--- Work to be completed ---
Please copy out all the data. Every detail stays the same.

********************

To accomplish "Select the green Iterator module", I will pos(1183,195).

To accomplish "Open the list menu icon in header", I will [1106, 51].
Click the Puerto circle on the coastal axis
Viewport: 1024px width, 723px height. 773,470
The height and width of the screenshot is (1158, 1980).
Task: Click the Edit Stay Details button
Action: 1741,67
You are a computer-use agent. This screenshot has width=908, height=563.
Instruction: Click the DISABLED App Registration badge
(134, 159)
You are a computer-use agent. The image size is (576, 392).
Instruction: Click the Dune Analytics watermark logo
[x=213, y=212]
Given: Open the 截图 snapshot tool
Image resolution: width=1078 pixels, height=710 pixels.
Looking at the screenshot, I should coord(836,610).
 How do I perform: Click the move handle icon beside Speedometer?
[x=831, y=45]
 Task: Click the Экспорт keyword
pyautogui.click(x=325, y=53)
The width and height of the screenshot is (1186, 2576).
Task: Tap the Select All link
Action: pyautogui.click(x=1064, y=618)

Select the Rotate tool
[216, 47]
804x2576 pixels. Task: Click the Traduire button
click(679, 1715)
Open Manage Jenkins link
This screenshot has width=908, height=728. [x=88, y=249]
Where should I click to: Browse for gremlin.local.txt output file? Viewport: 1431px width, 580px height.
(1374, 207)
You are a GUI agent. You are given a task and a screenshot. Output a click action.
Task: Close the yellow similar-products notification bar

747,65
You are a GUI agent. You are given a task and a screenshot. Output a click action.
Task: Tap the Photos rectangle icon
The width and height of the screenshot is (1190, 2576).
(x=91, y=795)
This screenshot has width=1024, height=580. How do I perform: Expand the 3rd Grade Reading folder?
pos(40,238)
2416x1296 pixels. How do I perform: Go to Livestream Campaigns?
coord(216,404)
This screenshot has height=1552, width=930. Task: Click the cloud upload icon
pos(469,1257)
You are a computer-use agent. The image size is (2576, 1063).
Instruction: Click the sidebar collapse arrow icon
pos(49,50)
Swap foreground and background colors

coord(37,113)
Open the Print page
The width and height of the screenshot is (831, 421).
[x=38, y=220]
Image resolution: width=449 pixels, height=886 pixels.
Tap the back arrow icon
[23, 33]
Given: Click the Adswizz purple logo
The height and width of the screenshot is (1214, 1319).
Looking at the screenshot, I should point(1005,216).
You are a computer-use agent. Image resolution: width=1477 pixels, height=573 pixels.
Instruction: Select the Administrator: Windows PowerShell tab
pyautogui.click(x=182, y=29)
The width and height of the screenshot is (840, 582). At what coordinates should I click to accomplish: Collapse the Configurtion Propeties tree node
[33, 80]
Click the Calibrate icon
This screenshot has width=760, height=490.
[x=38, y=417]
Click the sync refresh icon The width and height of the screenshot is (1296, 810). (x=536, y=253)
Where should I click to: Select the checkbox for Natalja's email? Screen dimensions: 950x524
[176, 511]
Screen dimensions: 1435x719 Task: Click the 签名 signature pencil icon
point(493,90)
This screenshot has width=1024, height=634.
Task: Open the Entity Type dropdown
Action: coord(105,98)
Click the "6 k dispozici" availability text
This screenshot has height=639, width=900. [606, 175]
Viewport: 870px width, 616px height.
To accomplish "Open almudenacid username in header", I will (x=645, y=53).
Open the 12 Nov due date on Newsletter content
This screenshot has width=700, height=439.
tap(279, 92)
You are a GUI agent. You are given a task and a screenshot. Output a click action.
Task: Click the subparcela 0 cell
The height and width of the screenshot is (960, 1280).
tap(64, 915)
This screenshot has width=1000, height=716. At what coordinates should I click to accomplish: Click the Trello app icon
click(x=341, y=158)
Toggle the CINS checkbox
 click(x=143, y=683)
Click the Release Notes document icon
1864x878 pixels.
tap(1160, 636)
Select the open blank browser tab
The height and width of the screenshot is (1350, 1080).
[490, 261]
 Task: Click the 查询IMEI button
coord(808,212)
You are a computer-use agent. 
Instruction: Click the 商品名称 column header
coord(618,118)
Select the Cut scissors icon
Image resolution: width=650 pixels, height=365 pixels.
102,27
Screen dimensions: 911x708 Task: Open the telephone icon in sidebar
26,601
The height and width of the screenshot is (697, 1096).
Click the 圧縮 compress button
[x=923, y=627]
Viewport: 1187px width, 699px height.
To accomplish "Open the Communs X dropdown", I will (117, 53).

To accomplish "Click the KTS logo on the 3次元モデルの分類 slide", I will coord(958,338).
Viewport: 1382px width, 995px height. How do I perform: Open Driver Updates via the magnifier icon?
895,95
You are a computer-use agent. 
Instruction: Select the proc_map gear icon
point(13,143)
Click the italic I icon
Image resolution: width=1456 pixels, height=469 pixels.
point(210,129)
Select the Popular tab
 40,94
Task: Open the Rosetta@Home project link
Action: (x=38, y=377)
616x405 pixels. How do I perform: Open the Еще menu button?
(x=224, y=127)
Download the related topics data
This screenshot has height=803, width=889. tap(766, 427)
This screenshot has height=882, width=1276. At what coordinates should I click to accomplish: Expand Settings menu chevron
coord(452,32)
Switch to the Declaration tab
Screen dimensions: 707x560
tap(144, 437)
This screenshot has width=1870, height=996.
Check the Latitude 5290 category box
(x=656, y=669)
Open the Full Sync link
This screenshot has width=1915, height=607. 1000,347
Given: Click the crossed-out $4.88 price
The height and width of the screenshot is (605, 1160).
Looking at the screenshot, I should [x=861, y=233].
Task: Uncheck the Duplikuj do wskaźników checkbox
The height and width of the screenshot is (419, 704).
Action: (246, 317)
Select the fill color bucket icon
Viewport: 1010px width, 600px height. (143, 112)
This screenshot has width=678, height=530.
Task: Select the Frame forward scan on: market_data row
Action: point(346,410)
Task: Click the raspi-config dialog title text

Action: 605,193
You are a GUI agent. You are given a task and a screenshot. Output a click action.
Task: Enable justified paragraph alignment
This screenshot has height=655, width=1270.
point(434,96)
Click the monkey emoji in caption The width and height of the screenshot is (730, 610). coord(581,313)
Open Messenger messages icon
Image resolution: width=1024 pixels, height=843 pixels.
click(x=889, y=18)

********************

--- Exercise response ---
To accomplish "Select the green Iterator module", I will pos(1183,195).

To accomplish "Open the list menu icon in header", I will [1106, 51].
Click the Puerto circle on the coastal axis
Viewport: 1024px width, 723px height. 773,470
The height and width of the screenshot is (1158, 1980).
Task: Click the Edit Stay Details button
Action: 1741,67
You are a computer-use agent. This screenshot has width=908, height=563.
Instruction: Click the DISABLED App Registration badge
(134, 159)
You are a computer-use agent. The image size is (576, 392).
Instruction: Click the Dune Analytics watermark logo
[x=213, y=212]
Given: Open the 截图 snapshot tool
Image resolution: width=1078 pixels, height=710 pixels.
Looking at the screenshot, I should coord(836,610).
 How do I perform: Click the move handle icon beside Speedometer?
[x=831, y=45]
 Task: Click the Экспорт keyword
pyautogui.click(x=325, y=53)
The width and height of the screenshot is (1186, 2576).
Task: Tap the Select All link
Action: pyautogui.click(x=1064, y=618)

Select the Rotate tool
[216, 47]
804x2576 pixels. Task: Click the Traduire button
click(679, 1715)
Open Manage Jenkins link
This screenshot has width=908, height=728. [x=88, y=249]
Where should I click to: Browse for gremlin.local.txt output file? Viewport: 1431px width, 580px height.
(1374, 207)
You are a GUI agent. You are given a task and a screenshot. Output a click action.
Task: Close the yellow similar-products notification bar

747,65
You are a GUI agent. You are given a task and a screenshot. Output a click action.
Task: Tap the Photos rectangle icon
The width and height of the screenshot is (1190, 2576).
(x=91, y=795)
This screenshot has width=1024, height=580. How do I perform: Expand the 3rd Grade Reading folder?
pos(40,238)
2416x1296 pixels. How do I perform: Go to Livestream Campaigns?
coord(216,404)
This screenshot has height=1552, width=930. Task: Click the cloud upload icon
pos(469,1257)
You are a computer-use agent. The image size is (2576, 1063).
Instruction: Click the sidebar collapse arrow icon
pos(49,50)
Swap foreground and background colors

coord(37,113)
Open the Print page
The width and height of the screenshot is (831, 421).
[x=38, y=220]
Image resolution: width=449 pixels, height=886 pixels.
Tap the back arrow icon
[23, 33]
Given: Click the Adswizz purple logo
The height and width of the screenshot is (1214, 1319).
Looking at the screenshot, I should point(1005,216).
You are a computer-use agent. Image resolution: width=1477 pixels, height=573 pixels.
Instruction: Select the Administrator: Windows PowerShell tab
pyautogui.click(x=182, y=29)
The width and height of the screenshot is (840, 582). At what coordinates should I click to accomplish: Collapse the Configurtion Propeties tree node
[33, 80]
Click the Calibrate icon
This screenshot has width=760, height=490.
[x=38, y=417]
Click the sync refresh icon The width and height of the screenshot is (1296, 810). (x=536, y=253)
Where should I click to: Select the checkbox for Natalja's email? Screen dimensions: 950x524
[176, 511]
Screen dimensions: 1435x719 Task: Click the 签名 signature pencil icon
point(493,90)
This screenshot has width=1024, height=634.
Task: Open the Entity Type dropdown
Action: coord(105,98)
Click the "6 k dispozici" availability text
This screenshot has height=639, width=900. [606, 175]
Viewport: 870px width, 616px height.
To accomplish "Open almudenacid username in header", I will (x=645, y=53).
Open the 12 Nov due date on Newsletter content
This screenshot has width=700, height=439.
tap(279, 92)
You are a GUI agent. You are given a task and a screenshot. Output a click action.
Task: Click the subparcela 0 cell
The height and width of the screenshot is (960, 1280).
tap(64, 915)
This screenshot has width=1000, height=716. At what coordinates should I click to accomplish: Click the Trello app icon
click(x=341, y=158)
Toggle the CINS checkbox
 click(x=143, y=683)
Click the Release Notes document icon
1864x878 pixels.
tap(1160, 636)
Select the open blank browser tab
The height and width of the screenshot is (1350, 1080).
[490, 261]
 Task: Click the 查询IMEI button
coord(808,212)
You are a computer-use agent. 
Instruction: Click the 商品名称 column header
coord(618,118)
Select the Cut scissors icon
Image resolution: width=650 pixels, height=365 pixels.
102,27
Screen dimensions: 911x708 Task: Open the telephone icon in sidebar
26,601
The height and width of the screenshot is (697, 1096).
Click the 圧縮 compress button
[x=923, y=627]
Viewport: 1187px width, 699px height.
To accomplish "Open the Communs X dropdown", I will (117, 53).

To accomplish "Click the KTS logo on the 3次元モデルの分類 slide", I will coord(958,338).
Viewport: 1382px width, 995px height. How do I perform: Open Driver Updates via the magnifier icon?
895,95
You are a computer-use agent. 
Instruction: Select the proc_map gear icon
point(13,143)
Click the italic I icon
Image resolution: width=1456 pixels, height=469 pixels.
point(210,129)
Select the Popular tab
 40,94
Task: Open the Rosetta@Home project link
Action: (x=38, y=377)
616x405 pixels. How do I perform: Open the Еще menu button?
(x=224, y=127)
Download the related topics data
This screenshot has height=803, width=889. tap(766, 427)
This screenshot has height=882, width=1276. At what coordinates should I click to accomplish: Expand Settings menu chevron
coord(452,32)
Switch to the Declaration tab
Screen dimensions: 707x560
tap(144, 437)
This screenshot has width=1870, height=996.
Check the Latitude 5290 category box
(x=656, y=669)
Open the Full Sync link
This screenshot has width=1915, height=607. 1000,347
Given: Click the crossed-out $4.88 price
The height and width of the screenshot is (605, 1160).
Looking at the screenshot, I should [x=861, y=233].
Task: Uncheck the Duplikuj do wskaźników checkbox
The height and width of the screenshot is (419, 704).
Action: (246, 317)
Select the fill color bucket icon
Viewport: 1010px width, 600px height. (143, 112)
This screenshot has width=678, height=530.
Task: Select the Frame forward scan on: market_data row
Action: point(346,410)
Task: Click the raspi-config dialog title text

Action: 605,193
You are a GUI agent. You are given a task and a screenshot. Output a click action.
Task: Enable justified paragraph alignment
This screenshot has height=655, width=1270.
point(434,96)
Click the monkey emoji in caption The width and height of the screenshot is (730, 610). coord(581,313)
Open Messenger messages icon
Image resolution: width=1024 pixels, height=843 pixels.
click(x=889, y=18)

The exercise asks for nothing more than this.